**DIRECTIONS**. Please read the trapping forum thread below: how long has the poster SJC trapped the same marsh alongside another trapper?

====== PASSAGE SHOWN ======

I then remind them that that tag on the trap(s) has my information on it and could be used illegally and I want darn good documentation on the number and types of traps I've had stolen from me. After that, I think they get a better understanding.


----------



## SJC (Sep 3, 2002)

I've had guys set the same rat house as me close enough that our chains could tangle. When I finally ran into one and asked what his deal was, he said it was public land and that since I already had all the good spots set, there was no place else to put his traps. Kind of like when you are fishing a good run on a river and someone walks up and starts casting into the same water you are fishing. 

I have been trapping the same marsh along with another guy for 20 some years. Every year we have trapped the same areas. Our lines cross in a couple places and if I get there first, I leave sets for him and he does the same for me. We get along great and always have. A little common courtesy goes a long way...


----------



## wicklundrh (Mar 18, 2014)

Trappers (as a whole) are some of the most ethical outdoorsmen and women on the planet. The vast majority of us seem to have a better overall understanding of regulating population in terms of animals. Many of us know and understand that we need to ensure we take animals out of the herd in order to control the population. We also know that, by doing so, we make the remaining population better and healthier than we found it. 

Contrary to popular belief. Many of us are not barbaric. We have a true passion for what we do and also a passion and respect for the animals. We care about how we trap them, what they might go through in the traps, and how we dispatch them.

All that said, there are still some people that don't have respect for others. Trappers of yesteryear had lines that extended far and wide. Others trappers in the area knew the areas, respected them, and established their own. Today isn't quite the same with some people that have the "all about me" attitude.


----------



## Martin Looker (Jul 16, 2015)

I trapped with my Grandpa over 50 years ago and we had the same problems then that you are having now. Some things never seem to change.


----------



## 9 (Jan 17, 2000)

Well, I've been around awhile and have to disagree. Maybe we've encountered a different type of trapper because from my experience, I've encountered more unethical trappers then ethical!!

I've experienced all the negative encounters as described in this threads' previous posters. It got so bad one year from a trapper following me around the County but adjacent Counties to the degree he called and wrote a "letter of concern" to the MI DNR in Lansing complaining that I had too much private property to trap!!!

How about a handful of trappers over the years following me onto private properties without permission and using my name when approached by the owner!!! Had one wannabe coyote trapper contact me just last year complaining about I had obtained permission to trap properties he wanted even after he'd told me he wasn't trapping them. Told me he changed his mind and though he'd never spoken to the owners, he figured he had exclusive rights since he grew up in the general area!!

How about the ROW trappers who don't get permission and try and run the old "owned by the County" number on ya!! LOL Hell, there's one of these ROW trappers who makes videos of his illegal ROW trapping. Then there was the fella who stopped in his truck and hollered at me to get out of "his ditch"! I hustled right up to his truck and had a real "come-to-Jesus meeting" with him. As it turned out he didn't have any permission at all and when I showed him the Plat Book and where I was and where he was I gave him 2 hours to pull every sob trap of his off my properties. Guess what, as I continued checking my traps I saw that he had pulled everything out ahead of me as I went.

====== DATASET EXTRACT ======

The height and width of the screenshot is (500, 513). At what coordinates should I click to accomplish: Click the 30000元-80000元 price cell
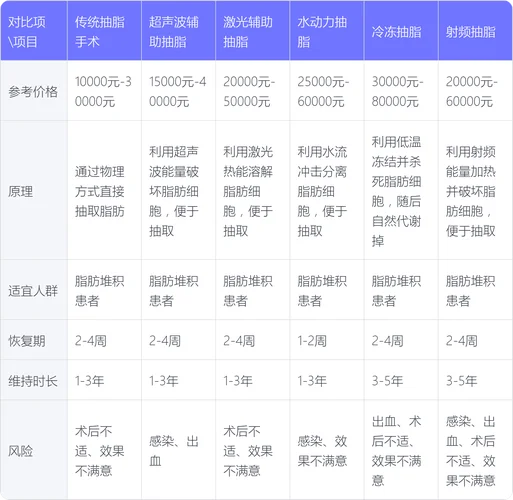401,91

======

**SOLUTION FOR THIS EXERCISE**. 20 some years.